Pixel coordinate grounding data
********
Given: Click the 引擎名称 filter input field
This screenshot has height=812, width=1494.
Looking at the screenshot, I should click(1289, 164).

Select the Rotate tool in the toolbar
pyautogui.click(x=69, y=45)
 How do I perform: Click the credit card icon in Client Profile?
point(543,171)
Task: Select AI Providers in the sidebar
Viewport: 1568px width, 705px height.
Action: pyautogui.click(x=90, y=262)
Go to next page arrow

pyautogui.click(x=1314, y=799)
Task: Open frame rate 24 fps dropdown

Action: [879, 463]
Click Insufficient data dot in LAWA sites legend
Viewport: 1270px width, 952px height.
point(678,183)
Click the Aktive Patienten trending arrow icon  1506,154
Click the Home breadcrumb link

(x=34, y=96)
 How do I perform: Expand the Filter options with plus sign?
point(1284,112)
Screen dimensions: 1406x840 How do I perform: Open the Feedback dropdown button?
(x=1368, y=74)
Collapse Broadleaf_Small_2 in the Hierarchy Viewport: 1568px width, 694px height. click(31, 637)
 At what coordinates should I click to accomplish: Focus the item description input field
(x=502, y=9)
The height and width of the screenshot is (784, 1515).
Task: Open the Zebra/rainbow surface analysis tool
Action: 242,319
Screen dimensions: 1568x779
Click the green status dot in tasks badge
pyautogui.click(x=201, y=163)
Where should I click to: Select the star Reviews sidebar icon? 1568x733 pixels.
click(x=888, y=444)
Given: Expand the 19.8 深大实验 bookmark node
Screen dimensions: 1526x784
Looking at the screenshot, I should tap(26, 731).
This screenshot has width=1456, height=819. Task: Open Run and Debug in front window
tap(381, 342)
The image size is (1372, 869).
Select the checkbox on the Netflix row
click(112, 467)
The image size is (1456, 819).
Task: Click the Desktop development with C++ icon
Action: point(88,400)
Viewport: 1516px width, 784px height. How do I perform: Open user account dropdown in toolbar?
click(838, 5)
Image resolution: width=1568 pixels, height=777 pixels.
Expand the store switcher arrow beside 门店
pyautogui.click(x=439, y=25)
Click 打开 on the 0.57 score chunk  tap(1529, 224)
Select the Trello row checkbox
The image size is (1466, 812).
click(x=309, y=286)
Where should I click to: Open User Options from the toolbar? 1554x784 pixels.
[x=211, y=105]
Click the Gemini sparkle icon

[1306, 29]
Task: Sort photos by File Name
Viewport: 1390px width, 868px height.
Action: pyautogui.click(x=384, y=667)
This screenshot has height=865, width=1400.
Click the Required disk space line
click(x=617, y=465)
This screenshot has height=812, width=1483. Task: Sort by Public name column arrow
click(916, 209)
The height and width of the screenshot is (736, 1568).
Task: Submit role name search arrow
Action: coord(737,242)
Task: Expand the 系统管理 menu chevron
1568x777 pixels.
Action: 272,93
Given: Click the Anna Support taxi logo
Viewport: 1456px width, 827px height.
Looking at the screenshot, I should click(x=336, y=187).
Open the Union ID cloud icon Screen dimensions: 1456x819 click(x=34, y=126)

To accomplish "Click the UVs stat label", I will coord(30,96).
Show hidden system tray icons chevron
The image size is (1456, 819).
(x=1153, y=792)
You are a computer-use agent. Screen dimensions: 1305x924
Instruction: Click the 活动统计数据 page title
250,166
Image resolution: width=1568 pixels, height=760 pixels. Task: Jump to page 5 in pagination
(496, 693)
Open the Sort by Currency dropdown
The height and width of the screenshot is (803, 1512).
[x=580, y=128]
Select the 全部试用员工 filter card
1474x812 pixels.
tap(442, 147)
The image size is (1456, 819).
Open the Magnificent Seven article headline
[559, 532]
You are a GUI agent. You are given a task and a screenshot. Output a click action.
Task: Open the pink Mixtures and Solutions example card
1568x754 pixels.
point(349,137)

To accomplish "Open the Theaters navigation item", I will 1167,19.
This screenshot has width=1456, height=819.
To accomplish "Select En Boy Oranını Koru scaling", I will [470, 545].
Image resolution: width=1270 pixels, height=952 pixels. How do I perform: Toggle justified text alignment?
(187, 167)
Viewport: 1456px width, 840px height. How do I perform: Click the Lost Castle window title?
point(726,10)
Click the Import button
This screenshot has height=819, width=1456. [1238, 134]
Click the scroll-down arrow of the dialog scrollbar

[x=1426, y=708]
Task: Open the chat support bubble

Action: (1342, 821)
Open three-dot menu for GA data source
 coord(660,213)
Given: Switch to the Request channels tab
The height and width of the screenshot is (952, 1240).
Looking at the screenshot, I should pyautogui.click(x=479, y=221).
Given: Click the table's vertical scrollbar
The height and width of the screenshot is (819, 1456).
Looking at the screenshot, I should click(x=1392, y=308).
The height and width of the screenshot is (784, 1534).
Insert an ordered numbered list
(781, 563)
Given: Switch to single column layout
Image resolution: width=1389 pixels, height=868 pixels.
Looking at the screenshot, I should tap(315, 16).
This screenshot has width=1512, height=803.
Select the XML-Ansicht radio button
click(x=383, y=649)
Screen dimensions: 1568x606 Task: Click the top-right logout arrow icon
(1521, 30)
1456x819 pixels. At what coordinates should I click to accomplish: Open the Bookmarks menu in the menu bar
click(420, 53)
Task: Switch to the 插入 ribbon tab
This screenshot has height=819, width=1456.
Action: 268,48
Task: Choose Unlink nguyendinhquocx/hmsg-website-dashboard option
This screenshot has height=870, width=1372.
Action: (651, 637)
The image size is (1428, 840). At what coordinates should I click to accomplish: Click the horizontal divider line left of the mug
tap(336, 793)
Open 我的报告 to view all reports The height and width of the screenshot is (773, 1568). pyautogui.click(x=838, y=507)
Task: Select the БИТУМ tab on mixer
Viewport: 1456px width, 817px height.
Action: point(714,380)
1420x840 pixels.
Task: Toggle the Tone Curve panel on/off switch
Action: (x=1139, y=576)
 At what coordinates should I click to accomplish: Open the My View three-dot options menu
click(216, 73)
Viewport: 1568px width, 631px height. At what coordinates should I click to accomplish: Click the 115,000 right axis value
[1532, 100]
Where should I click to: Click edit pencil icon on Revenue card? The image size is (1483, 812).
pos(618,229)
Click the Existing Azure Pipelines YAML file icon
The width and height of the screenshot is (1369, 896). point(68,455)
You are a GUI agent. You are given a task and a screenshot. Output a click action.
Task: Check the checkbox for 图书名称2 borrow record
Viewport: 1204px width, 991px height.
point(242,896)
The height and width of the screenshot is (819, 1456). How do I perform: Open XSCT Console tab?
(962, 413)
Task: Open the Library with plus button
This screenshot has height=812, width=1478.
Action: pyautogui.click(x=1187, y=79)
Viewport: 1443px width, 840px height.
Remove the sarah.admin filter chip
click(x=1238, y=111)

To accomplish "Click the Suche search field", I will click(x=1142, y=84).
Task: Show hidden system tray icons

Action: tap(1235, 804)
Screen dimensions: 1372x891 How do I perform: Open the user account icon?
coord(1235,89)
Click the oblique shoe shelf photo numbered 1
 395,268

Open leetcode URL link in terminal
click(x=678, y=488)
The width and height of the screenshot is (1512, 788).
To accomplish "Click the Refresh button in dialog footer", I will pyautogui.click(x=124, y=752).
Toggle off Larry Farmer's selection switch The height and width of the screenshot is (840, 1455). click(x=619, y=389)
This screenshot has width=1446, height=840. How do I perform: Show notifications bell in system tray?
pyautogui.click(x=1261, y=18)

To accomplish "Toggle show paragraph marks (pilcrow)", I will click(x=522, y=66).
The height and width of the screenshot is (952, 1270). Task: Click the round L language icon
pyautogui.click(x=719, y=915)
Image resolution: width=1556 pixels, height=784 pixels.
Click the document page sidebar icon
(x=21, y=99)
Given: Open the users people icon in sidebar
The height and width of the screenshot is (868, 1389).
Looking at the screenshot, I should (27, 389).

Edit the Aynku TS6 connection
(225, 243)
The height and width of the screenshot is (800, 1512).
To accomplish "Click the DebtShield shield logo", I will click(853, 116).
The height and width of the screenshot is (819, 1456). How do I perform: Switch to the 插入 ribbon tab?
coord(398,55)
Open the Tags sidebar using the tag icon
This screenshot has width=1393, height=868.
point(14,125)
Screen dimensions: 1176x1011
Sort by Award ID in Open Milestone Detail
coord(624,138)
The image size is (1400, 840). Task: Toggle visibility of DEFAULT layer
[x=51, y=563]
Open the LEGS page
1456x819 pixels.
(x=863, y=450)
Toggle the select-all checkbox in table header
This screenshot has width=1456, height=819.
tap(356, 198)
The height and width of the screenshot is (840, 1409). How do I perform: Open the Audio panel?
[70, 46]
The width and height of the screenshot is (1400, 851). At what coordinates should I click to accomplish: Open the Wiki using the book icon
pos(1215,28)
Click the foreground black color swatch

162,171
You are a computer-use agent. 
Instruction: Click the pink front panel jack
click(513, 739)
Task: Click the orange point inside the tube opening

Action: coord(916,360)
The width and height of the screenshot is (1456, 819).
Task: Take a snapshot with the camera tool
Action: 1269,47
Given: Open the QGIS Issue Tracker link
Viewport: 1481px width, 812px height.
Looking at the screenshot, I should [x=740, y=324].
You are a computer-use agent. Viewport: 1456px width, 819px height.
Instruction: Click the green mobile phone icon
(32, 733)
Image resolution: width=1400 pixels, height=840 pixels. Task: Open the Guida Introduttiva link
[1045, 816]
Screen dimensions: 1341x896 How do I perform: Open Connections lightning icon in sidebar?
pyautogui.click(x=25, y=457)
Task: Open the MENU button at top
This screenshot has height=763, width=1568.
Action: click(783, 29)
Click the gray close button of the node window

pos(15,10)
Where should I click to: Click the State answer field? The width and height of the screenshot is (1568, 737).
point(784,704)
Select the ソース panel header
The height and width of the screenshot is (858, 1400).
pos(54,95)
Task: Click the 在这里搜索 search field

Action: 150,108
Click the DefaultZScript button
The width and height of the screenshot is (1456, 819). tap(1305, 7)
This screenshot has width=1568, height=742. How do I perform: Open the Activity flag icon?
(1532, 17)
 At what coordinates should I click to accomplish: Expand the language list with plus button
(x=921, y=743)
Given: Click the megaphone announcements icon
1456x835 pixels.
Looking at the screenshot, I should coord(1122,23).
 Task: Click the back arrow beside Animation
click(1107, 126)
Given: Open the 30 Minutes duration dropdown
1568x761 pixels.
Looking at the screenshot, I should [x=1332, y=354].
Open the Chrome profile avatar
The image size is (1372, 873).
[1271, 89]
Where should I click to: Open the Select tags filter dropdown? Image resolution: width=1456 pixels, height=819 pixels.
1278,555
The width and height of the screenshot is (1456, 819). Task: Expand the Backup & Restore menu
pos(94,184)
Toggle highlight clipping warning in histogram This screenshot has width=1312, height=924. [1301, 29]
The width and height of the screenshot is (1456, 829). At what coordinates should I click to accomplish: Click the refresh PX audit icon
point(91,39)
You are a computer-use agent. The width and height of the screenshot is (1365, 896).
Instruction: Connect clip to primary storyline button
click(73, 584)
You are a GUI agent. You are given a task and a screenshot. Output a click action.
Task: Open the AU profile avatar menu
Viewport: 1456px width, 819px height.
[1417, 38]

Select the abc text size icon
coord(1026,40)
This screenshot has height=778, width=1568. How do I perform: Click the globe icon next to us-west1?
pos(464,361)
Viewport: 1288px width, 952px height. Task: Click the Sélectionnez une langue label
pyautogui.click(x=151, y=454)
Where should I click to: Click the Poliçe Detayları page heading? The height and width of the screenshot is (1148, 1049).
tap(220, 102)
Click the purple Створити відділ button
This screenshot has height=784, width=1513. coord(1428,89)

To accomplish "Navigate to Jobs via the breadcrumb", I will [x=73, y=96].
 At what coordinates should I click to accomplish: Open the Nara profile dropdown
********
- Exercise description: If a line of the records includes the string "computer", copy it out.

- Response for this exercise:
You are a computer-use agent. Screen dimensions: 1305x924
You are a computer-use agent. 
You are a computer-use agent. Viewport: 1456px width, 819px height.
You are a computer-use agent. The width and height of the screenshot is (1365, 896).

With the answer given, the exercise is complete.